Recorded data:
####
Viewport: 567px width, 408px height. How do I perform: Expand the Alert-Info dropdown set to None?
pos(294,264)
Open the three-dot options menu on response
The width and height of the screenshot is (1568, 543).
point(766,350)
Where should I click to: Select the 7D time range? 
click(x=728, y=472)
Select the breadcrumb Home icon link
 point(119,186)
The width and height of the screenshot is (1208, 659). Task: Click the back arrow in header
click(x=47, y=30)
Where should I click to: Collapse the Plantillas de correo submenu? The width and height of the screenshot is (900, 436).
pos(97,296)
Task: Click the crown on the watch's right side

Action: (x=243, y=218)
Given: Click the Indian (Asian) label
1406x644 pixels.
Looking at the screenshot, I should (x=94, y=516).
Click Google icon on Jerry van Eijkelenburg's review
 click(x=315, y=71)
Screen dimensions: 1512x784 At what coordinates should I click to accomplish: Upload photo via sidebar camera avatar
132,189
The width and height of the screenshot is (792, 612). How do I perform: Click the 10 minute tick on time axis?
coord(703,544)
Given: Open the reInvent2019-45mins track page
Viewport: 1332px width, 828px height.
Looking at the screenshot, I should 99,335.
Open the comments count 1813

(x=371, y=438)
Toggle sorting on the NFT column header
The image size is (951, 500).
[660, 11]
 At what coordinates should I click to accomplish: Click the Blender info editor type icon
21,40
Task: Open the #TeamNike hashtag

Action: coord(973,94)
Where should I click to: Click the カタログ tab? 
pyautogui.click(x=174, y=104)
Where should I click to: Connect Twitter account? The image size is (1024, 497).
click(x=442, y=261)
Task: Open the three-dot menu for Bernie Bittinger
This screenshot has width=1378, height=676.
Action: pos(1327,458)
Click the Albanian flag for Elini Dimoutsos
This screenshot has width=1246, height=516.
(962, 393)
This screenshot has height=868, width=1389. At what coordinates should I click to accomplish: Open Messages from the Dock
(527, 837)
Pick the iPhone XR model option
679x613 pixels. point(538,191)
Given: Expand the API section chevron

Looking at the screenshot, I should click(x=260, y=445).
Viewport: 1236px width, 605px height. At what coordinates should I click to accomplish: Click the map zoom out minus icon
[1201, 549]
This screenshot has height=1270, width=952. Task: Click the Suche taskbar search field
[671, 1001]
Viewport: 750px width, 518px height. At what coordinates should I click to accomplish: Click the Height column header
####
Task description>
Reproduce the lines starting at the beginning of the records and continuing through the line that contains "pyautogui.click(x=174, y=104)", with that line included.

Task response>
Viewport: 567px width, 408px height. How do I perform: Expand the Alert-Info dropdown set to None?
pos(294,264)
Open the three-dot options menu on response
The width and height of the screenshot is (1568, 543).
point(766,350)
Where should I click to: Select the 7D time range? 
click(x=728, y=472)
Select the breadcrumb Home icon link
 point(119,186)
The width and height of the screenshot is (1208, 659). Task: Click the back arrow in header
click(x=47, y=30)
Where should I click to: Collapse the Plantillas de correo submenu? The width and height of the screenshot is (900, 436).
pos(97,296)
Task: Click the crown on the watch's right side

Action: (x=243, y=218)
Given: Click the Indian (Asian) label
1406x644 pixels.
Looking at the screenshot, I should (x=94, y=516).
Click Google icon on Jerry van Eijkelenburg's review
 click(x=315, y=71)
Screen dimensions: 1512x784 At what coordinates should I click to accomplish: Upload photo via sidebar camera avatar
132,189
The width and height of the screenshot is (792, 612). How do I perform: Click the 10 minute tick on time axis?
coord(703,544)
Given: Open the reInvent2019-45mins track page
Viewport: 1332px width, 828px height.
Looking at the screenshot, I should 99,335.
Open the comments count 1813

(x=371, y=438)
Toggle sorting on the NFT column header
The image size is (951, 500).
[660, 11]
 At what coordinates should I click to accomplish: Click the Blender info editor type icon
21,40
Task: Open the #TeamNike hashtag

Action: coord(973,94)
Where should I click to: Click the カタログ tab? 
pyautogui.click(x=174, y=104)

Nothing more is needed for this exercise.